Why did WeChat become infrastructure?
WeChat's killer move wasn't chat—it was digitizing "relationships," digitizing "money," and modularizing "services."

  • First, it used contacts + group chats to migrate relationship chains online. Once social migration was complete, leaving became nearly impossible.
  • Then it used payments to close the transaction loop—once you got used to receiving money, transferring funds, and sending red envelopes on WeChat, it evolved from a "social tool" into a "life pipeline."
  • Finally, it stuffed countless services into Mini Programs: booking appointments, ordering food, hailing rides, checking deliveries, government services... You don't need to download a bunch of apps; "you can do it all within WeChat."

WeChat integrates services into a super ecosystem with messaging + payments + Mini Programs, reaching 1.3 billion monthly active users.
Source: https://brandgenetics.com/human-thinking/introduction-to-chinas-super-apps/

Why does Douyin consume everyone's time?
Honestly, Douyin's core isn't short videos—it's the "recommendation system + infinite feed" time-harvesting machine. It turned "finding content" into "content finding you," putting people into passive consumption mode: scroll one, scroll another, scroll another.

Douyin also seamlessly integrated e-commerce, live streaming, and local services: you came for entertainment, but after being entertained you place an order, after ordering you group-buy, after group-buying you watch a livestream.

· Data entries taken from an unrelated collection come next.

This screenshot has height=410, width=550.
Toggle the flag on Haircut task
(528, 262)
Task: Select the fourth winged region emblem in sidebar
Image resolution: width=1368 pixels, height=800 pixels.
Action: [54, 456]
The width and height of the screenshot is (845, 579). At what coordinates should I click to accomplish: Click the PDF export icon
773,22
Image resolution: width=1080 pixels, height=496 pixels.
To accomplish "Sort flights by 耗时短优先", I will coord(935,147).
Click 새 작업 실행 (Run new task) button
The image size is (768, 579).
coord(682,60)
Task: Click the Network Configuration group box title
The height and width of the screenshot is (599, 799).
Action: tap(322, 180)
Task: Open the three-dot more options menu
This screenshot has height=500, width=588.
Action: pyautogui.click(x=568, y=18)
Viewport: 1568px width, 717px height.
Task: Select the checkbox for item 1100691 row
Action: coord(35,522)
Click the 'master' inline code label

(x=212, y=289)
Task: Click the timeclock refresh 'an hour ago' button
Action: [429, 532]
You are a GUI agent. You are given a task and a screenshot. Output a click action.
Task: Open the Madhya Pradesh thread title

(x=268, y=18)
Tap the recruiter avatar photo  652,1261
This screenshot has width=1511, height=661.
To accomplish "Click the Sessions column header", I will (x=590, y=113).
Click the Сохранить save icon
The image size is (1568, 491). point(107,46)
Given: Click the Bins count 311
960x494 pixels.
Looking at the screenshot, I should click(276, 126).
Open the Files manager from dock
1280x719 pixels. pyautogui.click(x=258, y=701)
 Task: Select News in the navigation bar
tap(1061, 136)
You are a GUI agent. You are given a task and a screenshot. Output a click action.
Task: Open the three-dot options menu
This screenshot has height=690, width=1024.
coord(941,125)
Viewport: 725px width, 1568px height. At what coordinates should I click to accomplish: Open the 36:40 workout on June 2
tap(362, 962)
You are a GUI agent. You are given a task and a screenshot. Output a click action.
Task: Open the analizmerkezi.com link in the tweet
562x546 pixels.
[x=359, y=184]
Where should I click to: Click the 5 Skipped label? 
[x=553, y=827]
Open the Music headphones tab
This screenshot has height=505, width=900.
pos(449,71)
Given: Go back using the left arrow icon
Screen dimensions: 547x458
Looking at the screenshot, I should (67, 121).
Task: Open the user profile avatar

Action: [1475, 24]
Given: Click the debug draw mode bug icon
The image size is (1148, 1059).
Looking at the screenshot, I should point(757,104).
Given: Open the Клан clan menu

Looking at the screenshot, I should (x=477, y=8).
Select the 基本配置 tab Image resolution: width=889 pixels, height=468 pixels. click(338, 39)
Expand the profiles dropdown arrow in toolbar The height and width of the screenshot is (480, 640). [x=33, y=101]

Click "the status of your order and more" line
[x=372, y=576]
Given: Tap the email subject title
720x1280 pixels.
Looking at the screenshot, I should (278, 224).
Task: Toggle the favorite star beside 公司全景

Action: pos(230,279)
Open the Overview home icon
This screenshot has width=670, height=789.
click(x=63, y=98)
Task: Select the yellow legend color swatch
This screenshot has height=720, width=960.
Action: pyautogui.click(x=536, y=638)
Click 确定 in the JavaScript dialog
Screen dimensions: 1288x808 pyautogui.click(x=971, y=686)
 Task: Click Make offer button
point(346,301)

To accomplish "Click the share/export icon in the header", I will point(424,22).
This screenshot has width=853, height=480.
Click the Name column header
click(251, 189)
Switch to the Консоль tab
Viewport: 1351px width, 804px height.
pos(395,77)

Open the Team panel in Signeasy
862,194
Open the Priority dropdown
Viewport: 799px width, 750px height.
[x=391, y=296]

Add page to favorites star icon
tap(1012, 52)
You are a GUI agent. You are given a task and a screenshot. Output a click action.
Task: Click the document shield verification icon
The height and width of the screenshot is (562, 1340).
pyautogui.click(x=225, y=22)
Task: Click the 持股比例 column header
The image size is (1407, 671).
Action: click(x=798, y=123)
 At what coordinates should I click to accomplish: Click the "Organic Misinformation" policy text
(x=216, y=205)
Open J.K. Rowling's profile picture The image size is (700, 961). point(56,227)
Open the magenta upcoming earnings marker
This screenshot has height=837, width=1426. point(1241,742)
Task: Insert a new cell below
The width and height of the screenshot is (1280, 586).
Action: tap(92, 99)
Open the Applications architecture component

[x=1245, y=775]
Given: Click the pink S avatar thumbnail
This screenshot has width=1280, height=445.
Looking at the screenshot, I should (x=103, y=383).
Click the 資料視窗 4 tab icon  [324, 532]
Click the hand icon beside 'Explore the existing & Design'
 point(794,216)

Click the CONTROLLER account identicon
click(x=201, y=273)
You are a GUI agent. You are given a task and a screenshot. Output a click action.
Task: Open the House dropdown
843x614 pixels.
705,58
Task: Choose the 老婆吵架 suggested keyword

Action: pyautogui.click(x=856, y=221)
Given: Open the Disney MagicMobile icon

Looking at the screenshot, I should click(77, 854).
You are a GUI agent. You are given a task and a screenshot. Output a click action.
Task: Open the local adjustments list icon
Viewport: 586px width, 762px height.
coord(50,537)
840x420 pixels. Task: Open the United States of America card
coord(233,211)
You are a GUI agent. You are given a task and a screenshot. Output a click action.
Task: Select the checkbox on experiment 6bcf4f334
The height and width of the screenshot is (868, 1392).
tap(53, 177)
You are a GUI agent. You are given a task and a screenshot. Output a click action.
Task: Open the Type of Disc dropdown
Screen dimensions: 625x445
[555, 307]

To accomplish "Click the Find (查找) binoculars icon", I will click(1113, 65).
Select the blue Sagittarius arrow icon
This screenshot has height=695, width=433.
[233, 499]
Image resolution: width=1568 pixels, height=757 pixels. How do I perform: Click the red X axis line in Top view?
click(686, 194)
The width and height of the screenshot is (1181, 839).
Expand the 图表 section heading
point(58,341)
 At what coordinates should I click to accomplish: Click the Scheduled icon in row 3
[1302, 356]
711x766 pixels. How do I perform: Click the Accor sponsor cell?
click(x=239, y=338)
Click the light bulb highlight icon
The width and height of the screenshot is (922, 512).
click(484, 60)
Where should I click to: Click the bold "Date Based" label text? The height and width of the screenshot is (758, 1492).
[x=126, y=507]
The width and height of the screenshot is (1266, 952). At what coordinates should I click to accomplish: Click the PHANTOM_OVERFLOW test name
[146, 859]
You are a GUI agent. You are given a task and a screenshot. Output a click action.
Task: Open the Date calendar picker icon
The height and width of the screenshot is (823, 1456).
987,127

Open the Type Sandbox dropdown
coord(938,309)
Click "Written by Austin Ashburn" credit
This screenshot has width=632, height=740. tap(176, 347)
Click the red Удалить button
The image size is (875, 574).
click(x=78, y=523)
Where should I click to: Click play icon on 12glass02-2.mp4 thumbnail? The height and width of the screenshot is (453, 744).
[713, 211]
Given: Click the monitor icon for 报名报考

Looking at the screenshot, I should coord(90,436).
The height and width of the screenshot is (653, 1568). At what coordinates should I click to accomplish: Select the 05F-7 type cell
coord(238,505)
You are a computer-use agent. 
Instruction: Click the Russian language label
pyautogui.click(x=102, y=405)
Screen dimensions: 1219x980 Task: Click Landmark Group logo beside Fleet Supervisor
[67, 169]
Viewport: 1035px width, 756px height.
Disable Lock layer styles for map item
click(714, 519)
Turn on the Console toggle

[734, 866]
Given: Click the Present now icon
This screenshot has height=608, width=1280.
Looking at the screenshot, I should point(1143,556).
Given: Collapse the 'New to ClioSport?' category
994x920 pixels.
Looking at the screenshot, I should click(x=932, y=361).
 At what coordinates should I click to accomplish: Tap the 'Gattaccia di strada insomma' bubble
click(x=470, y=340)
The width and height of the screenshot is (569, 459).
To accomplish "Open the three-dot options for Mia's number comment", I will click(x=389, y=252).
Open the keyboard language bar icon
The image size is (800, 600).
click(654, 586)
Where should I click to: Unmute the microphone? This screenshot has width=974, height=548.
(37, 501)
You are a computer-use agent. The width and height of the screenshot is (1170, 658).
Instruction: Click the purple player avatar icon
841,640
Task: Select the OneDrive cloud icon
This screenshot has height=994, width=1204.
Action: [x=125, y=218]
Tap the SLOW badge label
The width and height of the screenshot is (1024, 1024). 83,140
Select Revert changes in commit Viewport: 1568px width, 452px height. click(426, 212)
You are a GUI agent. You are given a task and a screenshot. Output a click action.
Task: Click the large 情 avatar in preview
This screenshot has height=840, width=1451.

Douyin has around 750 million DAU/900 million MAU, with users averaging over 2 hours of daily usage.
Source: https://www.thatsmandarin.com/chinese-apps/chinese-social-media/

Why did Xiaohongshu become young people's search engine?
Not through "more comprehensive information," but through "sounding more like real people talking." Search "foundation recommendation" on Baidu and you get a pile of ads; search "foundation that won't melt off oily-combo skin in summer" on Xiaohongshu and you get posts filled with skin types, budgets, and scenarios from real people.
Xiaohongshu structured "experience" into searchable content while building trust through community atmosphere (planting/pulling weeds)—that's why it could steal the "lifestyle search" entry point.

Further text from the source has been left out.